The researchers have found that in low doses the drug provides an optimal amount of tonic inhibition that restores function and reduces symptoms in a mouse model. The drug may be particularly useful for treating young patients whose condition is characterized by a reduction in tonic inhibition.
(Apr 25, 2017) P140051US02

Blood-Brain Barrier Targeting Antibodies to Improve Drug Delivery

UW–Madison researchers have identified a pair of single-chain antibody fragments (scFv15 and scFv38) that may help drugs cross the BBB. The two promising new antibodies are capable of binding antigens expressed at the BBB in vivo.

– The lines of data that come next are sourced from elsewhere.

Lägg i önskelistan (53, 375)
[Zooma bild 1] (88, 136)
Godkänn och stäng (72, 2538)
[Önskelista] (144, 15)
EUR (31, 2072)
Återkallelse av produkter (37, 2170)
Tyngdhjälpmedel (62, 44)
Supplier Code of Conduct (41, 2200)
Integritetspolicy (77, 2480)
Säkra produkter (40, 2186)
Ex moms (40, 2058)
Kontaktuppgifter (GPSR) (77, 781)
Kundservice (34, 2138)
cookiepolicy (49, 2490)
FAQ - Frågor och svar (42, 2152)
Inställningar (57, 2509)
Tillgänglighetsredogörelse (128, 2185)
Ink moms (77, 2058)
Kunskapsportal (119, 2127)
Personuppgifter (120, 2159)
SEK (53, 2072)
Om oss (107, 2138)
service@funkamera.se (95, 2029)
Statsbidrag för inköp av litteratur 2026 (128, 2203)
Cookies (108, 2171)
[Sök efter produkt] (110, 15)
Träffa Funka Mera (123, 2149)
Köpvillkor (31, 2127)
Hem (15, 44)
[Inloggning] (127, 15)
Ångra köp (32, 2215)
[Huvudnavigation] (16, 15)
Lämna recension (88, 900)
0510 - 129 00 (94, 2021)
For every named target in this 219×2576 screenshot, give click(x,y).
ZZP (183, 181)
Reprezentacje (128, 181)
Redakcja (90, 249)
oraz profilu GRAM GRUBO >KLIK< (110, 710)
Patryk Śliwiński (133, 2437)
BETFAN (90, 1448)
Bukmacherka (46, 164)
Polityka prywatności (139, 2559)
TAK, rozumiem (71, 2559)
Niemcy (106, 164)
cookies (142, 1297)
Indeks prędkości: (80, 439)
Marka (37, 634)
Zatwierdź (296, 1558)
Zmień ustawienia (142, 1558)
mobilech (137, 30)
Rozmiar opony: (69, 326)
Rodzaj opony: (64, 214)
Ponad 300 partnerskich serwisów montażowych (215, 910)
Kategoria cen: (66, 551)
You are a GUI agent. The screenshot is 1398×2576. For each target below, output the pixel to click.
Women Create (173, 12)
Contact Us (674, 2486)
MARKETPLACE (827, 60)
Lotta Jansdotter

The researchers panned a human scFv library to identify candidates that specifically bind to brain endothelial cell receptors and may pass through the BBB. Drugs or drug carriers could be attached to these fragments and then transported into the brain.
(Apr 25, 2017) P140126US02

Method for Error-Compensated Chemical Species Signal Separation with Magnetic Resonance Imaging

A UW–Madison researcher has developed a method for separating the relative signal contributions of multiple chemical species in which echo signal information containing errors is discarded during signal separation. The method enables production of an image with an MRI system in which relative signal contributions from the chemical species are separated while accounting for errors. It requires using multiple echo signals acquired at different times to form signal models that account for relative signal components for each chemical species. Then, each echo signal that contains errors is identified and discarded from the relative signal components for each chemical species. Finally, an image is produced using the reliable data from the relative signal components of the chemical species.
(Apr 18, 2017) P110134US01

Identifying Related Peak Sets to Boost Mass Spectrometry Throughput

UW–Madison researchers have developed an algorithm for identifying related peak sets from MS1 spectra data.

First, an intensity peak is selected from the MS1 data and its peak location is identified. Based on intensity values associated with all potentially related peak locations, an intensity score is calculated. This score determines whether or not the peak locations form a related set. Related peaks may optionally be selected for MS2 processing.